The investigation, which looked at offices across the world, interviewed current and former U.N. employees, with dozens revealing the full extent of the difficulty in reporting sexual misconduct within the world’s humanitarian base.
Of those interviewed, 15 employees told The Guardian about alleged offenses that took place ranging from verbal harassment to rape in the last five years.
In October, U.N. Secretary-General Antonio Guterres issued a letter to staff, signed alongside staff councils and union heads, reiterating his commitment to ending sexual harassment within the world body.
“The United Nations has a clear policy on sexual harassment and a process to investigate allegations in a fair and confidential manner, with firm sanctions at the organization’s disposal,” the letter read.
U.N. staff regulations state that employees have the “obligation” to not engage in behavior that would “constitute prohibited conduct.”
In November, the U.N. chief addressed the emergence of media reports that unearthed a culture of silence in workplaces on sexual assault, propelling the global #MeToo movement.

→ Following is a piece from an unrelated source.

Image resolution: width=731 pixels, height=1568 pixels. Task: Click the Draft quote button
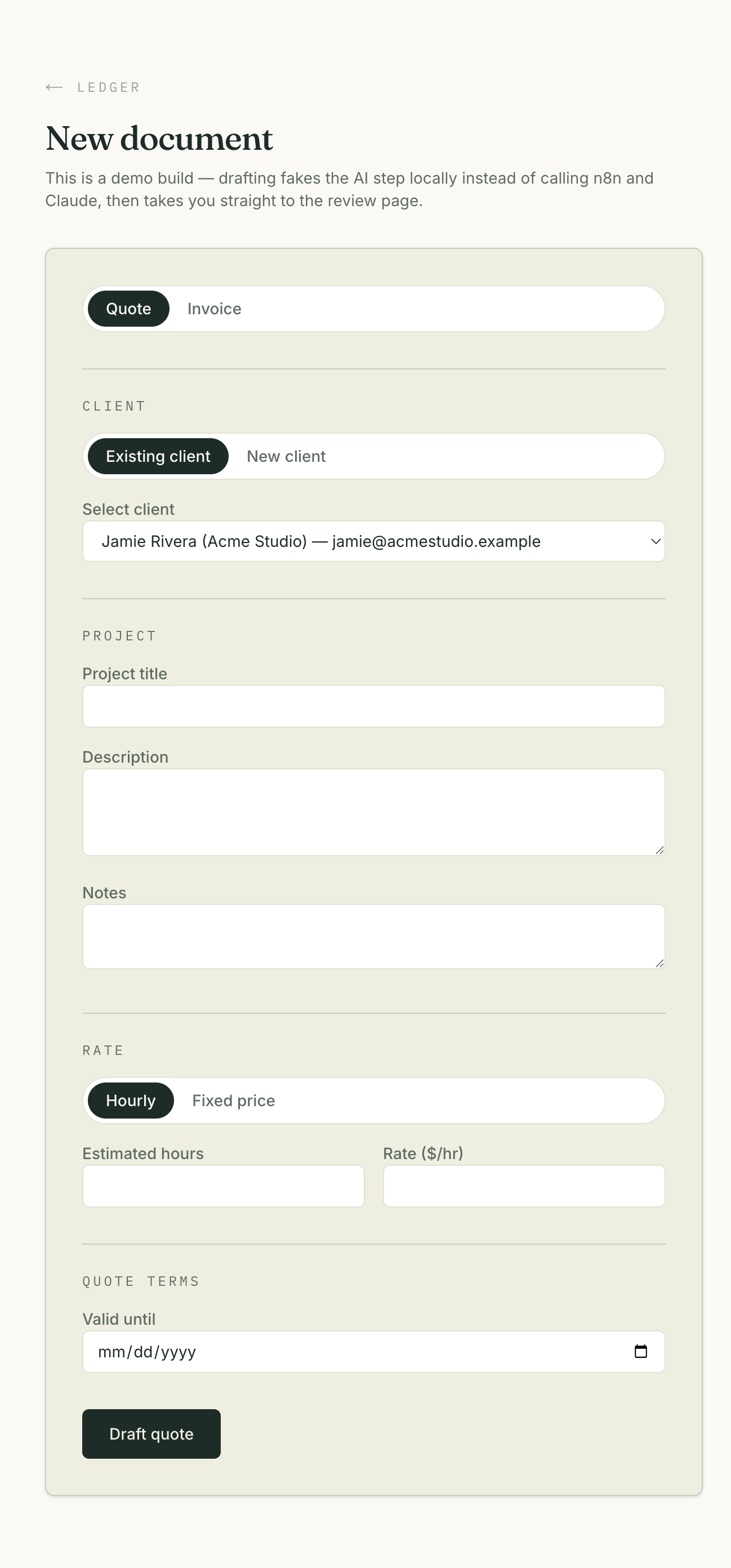point(151,1433)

“I have stressed a zero-tolerance policy towards sexual harassment at the United Nations,” Guterres said in remarks during November’s International Day for the Elimination of Violence Against Women.
While an interagency task force was formed, examining policies and improving systematic claims arguing harassment and assault, the Secretariat—the administrative arm of the U.N.—has its own chaired taskforce looking at improving capabilities, such as ways to report sexual harassment, according to the U.N.
Yet, The Guardian report alleged that accused perpetrators have been allowed to remain in senior positions.
The investigation noted that three women who reported incidences had been forced from their posts, or even had their contracts waved at them in early termination threats. It also labeled the U.N.’s investigation team—the Office of Internal Oversight Services (OIOS)— at fault for failing to do follow-ups on alleged offenses, such as getting interviews with key witnesses.
“No one believes that the U.N. is different from any other organization, public or private, that has seen sexual harassment, where sexual harassment occurs,” U.N. spokesperson Stephane Dujarric told reporters at a daily press conference on Thursday. “It would be of no surprise that the issue may very well be under-reported within the U.N.”
While Dujarric acknowledged it “happens, unfortunately, everywhere,” he added that the world body is “not blind to the fact that this happens in the United Nations.”
Addressing how it can be improved, the spokesperson said that the U.N. would be looking at ways to strengthen accountability—such as a staff survey to understand the issue better, staff fact sheets and a helpline for those seeking advice on sexual harassment.
“The message from the top is that behavior will not be tolerated, that people will be made to be held to account, and that people should not fear coming forward,” Dujarric told reporters.